_EXERCISE_: In the forum thread on Claude subscription pricing, which command does one reply say can be run for now?

Start of PASSAGE SHOWN

This is the rugpull that is starting to push me to reconsider my use of Claude subscriptions. The "free ride" part of this being funded as a loss leader is coming to a close. While we break away from Claude, my hope is that I can continue to send simple problems to very smart local llms (qwen 3.6, I see you) and reserve Claude for purely extreme problems appropriate for it's extreme price.
I think an LLM that is a decent chunk smarter/better than other LLM's ought to be able to charge a premium perhaps 10x or 100x it's competitors.
See for example the price difference between taking a taxi and taking the bus, or between hiring a real lawyer Vs your friend at the bar who will give his uninformed opinion for a beer.
For now you can run /model claude-opus-4-6
Quality of answers from quantized models is noticeable worse than using the full model.
You'll be better using Qwen 3.6 Plus through Alibaba coding plan.
> This is the rugpull that is starting to push me to reconsider my use of Claude subscriptions.
I'm still with them cause the model is good, but yes, I'm noticing my limits burning up somewhat faster on the 100 USD tier, I bet the 20 USD tier is even more useless.
I wouldn't call it a rugpull, since it seems like there might be good technical reasons for the change, but at the same time we won't know for sure if they won't COMMUNICATE that to us. I feel like what's missing is a technical blog post that tells uz more about the change and the tokenizer, although I fear that this won't be done due to wanting to keep "trade secrets" or whatever (the unfortunate consequence of which is making the community feel like they're being rugpulled).

End of PASSAGE SHOWN
Start of EXTRACTED DATA

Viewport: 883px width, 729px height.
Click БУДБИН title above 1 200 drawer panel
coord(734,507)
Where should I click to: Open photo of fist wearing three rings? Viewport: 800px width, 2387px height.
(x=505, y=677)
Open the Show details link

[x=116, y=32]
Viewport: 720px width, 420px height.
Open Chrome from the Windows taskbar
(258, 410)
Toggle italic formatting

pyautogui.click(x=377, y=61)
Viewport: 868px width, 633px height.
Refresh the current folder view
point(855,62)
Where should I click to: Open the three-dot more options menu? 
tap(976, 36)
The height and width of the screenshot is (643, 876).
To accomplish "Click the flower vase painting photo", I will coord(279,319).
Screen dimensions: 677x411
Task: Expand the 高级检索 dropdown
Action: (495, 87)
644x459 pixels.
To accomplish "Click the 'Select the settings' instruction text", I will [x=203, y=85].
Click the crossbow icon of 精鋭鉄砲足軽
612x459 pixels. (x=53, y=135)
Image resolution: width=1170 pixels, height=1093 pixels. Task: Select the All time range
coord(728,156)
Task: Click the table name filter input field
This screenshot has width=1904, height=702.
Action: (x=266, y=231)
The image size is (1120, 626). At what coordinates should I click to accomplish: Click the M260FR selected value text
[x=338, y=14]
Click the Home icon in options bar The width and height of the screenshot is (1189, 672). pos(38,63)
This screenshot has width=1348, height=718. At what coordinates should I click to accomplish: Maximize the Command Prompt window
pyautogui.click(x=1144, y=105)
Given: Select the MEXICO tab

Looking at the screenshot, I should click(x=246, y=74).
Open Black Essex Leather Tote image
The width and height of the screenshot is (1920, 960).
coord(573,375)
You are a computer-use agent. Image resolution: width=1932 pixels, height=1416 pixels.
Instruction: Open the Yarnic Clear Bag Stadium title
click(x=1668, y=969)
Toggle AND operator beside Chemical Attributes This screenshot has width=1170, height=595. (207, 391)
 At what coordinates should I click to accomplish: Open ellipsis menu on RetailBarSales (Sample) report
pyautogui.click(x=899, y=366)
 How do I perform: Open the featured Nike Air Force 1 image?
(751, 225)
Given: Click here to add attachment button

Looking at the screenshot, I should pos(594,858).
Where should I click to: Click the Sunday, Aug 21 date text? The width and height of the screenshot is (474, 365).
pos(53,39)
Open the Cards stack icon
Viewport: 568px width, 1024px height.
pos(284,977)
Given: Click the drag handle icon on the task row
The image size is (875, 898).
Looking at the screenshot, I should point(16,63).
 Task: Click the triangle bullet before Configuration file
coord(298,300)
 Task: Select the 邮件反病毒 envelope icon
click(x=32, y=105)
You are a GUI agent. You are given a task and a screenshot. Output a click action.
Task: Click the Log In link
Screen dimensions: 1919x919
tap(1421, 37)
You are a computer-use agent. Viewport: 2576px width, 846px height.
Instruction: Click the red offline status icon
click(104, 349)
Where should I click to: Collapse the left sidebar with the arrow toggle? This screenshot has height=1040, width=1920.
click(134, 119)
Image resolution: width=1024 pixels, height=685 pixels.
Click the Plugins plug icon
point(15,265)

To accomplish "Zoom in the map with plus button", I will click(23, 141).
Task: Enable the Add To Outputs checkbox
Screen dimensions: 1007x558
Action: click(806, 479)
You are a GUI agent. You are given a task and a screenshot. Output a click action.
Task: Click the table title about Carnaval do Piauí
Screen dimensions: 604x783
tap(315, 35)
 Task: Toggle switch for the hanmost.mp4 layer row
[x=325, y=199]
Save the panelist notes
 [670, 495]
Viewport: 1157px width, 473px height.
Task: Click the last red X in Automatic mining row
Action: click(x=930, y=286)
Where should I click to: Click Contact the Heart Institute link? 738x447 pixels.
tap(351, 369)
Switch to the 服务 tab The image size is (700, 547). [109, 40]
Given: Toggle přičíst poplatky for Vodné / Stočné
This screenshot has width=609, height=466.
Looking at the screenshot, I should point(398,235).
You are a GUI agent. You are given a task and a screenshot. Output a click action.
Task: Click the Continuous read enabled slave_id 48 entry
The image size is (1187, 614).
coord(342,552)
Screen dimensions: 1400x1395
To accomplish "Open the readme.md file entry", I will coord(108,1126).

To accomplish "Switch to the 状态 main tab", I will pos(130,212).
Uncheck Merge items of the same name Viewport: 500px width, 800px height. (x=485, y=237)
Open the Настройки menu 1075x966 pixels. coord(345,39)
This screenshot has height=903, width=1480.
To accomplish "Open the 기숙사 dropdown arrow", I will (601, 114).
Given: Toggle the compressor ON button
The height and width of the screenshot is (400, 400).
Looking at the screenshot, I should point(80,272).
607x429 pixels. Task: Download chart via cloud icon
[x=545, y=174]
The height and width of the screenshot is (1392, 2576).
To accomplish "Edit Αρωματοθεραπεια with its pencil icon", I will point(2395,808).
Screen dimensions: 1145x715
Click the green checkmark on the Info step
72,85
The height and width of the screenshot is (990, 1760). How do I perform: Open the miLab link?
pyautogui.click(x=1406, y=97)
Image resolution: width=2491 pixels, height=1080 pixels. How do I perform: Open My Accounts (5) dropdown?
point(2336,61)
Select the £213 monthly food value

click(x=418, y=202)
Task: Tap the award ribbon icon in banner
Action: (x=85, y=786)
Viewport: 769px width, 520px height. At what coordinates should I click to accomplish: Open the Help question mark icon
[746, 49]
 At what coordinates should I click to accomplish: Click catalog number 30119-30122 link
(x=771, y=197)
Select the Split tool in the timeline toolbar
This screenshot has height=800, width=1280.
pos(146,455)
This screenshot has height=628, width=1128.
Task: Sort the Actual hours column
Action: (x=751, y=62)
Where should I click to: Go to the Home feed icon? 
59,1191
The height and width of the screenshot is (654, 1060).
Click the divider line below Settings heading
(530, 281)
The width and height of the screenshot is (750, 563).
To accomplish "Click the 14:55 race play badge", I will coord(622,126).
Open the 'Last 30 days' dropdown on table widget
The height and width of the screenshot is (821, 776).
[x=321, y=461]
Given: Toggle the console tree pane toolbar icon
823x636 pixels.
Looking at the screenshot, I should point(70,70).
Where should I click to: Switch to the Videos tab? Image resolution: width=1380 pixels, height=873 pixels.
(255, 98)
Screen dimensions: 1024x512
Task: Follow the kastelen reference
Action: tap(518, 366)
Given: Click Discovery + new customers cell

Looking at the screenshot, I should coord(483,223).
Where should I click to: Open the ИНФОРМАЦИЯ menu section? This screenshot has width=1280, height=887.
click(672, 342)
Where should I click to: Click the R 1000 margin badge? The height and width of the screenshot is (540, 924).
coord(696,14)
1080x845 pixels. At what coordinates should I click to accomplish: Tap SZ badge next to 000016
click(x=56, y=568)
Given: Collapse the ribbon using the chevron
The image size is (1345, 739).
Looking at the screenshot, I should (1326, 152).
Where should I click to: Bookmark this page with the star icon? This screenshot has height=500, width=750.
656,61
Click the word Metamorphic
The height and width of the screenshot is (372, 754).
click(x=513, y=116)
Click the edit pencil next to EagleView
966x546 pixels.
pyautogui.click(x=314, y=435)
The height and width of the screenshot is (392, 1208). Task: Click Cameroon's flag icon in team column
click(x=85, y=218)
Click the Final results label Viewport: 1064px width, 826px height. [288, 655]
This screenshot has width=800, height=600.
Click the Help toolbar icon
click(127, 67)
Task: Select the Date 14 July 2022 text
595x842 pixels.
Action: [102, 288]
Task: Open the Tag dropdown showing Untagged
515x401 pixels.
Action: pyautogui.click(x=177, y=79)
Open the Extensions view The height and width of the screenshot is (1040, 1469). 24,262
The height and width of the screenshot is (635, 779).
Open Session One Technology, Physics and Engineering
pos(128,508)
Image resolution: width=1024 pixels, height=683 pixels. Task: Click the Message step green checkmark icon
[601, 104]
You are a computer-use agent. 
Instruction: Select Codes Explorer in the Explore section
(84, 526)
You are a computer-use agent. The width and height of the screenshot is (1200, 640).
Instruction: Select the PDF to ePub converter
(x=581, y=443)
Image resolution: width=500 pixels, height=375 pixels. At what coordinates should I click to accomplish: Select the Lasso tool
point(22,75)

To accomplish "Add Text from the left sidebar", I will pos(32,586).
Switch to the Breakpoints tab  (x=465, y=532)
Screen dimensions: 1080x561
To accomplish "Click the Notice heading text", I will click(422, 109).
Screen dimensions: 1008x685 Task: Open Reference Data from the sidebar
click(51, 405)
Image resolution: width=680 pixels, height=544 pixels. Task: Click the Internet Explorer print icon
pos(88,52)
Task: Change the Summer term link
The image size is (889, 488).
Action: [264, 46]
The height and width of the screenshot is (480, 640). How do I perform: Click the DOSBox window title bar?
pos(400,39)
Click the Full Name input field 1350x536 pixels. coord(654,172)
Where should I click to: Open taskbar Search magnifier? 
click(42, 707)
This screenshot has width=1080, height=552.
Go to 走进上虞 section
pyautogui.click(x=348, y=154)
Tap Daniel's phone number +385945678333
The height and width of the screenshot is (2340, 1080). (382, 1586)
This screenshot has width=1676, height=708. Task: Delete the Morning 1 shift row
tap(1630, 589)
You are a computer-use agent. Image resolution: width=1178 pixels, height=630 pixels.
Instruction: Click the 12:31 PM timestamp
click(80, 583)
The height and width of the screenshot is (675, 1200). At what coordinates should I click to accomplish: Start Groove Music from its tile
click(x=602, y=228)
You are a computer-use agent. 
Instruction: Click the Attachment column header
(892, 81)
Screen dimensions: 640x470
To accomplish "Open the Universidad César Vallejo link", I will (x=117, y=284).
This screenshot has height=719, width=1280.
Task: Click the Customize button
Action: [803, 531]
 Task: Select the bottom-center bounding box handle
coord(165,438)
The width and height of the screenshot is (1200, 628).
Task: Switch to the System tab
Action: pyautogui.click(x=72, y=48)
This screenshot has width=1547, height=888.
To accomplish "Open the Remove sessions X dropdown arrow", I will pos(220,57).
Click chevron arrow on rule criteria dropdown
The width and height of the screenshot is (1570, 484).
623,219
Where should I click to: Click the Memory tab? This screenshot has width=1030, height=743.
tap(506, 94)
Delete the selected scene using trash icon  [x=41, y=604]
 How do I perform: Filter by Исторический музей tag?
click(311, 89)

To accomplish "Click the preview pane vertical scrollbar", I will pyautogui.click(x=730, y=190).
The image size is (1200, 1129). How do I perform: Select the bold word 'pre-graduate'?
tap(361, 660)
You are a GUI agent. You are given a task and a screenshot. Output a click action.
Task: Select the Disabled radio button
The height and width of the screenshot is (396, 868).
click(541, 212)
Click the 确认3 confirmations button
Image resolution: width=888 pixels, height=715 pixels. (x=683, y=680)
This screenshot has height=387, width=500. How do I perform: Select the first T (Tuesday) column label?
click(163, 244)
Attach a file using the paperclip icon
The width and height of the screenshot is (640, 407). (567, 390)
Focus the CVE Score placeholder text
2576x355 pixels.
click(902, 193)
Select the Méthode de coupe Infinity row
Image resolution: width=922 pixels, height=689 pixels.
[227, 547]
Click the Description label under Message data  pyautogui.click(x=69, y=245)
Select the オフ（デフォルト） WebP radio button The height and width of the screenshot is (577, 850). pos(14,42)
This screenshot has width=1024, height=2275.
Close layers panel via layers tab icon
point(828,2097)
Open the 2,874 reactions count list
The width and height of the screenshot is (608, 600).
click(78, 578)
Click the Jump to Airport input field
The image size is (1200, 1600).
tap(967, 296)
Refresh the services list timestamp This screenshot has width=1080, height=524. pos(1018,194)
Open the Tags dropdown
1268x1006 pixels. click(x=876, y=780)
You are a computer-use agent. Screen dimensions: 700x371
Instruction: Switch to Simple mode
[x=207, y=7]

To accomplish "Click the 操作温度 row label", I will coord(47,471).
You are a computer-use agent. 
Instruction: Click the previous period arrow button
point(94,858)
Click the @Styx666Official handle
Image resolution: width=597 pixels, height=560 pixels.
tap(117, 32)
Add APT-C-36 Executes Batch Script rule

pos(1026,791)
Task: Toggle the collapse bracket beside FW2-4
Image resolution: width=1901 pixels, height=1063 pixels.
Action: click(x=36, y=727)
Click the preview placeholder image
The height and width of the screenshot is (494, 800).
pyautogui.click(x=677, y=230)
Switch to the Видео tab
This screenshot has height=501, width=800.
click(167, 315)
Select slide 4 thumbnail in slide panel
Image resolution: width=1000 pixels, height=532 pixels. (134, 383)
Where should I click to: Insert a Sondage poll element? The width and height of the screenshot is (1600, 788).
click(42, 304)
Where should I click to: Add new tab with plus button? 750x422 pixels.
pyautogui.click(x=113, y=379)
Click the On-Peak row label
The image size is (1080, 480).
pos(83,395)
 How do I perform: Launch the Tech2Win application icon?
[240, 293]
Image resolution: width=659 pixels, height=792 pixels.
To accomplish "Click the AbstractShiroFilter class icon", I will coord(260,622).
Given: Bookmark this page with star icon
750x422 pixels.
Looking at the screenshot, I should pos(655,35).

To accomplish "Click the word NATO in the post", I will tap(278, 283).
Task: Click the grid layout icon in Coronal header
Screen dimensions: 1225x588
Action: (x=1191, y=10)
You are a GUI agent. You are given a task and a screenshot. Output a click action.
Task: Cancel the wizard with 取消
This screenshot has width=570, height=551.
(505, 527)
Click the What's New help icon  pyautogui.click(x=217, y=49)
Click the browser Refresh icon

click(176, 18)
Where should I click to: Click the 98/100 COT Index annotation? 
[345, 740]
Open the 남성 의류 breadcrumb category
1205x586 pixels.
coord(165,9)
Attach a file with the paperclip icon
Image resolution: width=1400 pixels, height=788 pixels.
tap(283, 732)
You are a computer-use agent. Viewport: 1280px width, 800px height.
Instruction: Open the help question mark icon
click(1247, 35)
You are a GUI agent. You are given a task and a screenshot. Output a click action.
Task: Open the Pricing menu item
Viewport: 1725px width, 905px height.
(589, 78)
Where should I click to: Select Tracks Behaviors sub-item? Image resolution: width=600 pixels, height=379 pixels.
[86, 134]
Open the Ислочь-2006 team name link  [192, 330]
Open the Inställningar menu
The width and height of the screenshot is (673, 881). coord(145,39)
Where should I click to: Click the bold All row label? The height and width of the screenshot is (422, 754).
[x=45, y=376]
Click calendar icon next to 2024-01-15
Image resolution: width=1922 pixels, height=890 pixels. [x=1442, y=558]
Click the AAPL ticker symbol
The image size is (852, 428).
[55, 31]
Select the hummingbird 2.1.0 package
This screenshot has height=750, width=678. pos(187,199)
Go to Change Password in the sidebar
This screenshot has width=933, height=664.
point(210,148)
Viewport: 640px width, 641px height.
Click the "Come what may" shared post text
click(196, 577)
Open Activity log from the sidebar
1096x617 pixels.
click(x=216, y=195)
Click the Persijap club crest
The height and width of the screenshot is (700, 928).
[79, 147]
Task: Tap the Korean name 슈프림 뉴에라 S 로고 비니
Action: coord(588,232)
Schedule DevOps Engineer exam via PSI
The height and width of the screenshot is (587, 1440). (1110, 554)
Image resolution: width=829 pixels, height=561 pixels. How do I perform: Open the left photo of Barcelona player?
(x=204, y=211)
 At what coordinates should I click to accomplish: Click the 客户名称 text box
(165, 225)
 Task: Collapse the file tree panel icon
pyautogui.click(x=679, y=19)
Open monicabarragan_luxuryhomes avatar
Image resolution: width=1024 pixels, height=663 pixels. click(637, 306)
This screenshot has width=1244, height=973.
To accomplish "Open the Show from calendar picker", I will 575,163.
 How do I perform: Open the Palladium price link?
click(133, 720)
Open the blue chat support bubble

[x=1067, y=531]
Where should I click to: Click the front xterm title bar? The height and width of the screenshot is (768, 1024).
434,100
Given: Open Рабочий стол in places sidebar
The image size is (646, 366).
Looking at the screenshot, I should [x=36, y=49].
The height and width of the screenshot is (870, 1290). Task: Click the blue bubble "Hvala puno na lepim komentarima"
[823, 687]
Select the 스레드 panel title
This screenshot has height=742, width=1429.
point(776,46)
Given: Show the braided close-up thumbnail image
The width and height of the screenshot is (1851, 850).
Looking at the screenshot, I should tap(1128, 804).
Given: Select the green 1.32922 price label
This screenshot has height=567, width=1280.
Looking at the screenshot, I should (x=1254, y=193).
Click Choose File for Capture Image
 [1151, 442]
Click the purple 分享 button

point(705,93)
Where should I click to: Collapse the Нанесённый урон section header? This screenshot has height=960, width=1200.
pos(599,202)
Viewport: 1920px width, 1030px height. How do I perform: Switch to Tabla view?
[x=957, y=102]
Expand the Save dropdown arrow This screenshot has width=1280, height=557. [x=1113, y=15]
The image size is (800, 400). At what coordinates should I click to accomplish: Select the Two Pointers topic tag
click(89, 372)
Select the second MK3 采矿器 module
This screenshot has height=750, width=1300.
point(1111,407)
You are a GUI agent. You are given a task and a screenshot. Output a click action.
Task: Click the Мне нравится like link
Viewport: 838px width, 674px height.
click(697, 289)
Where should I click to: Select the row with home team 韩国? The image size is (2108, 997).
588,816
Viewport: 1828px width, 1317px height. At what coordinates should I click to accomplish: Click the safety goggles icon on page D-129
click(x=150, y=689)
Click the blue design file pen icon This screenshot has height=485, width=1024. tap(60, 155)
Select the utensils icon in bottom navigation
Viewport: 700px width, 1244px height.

End of EXTRACTED DATA

_EXERCISE ANSWER_: /model claude-opus-4-6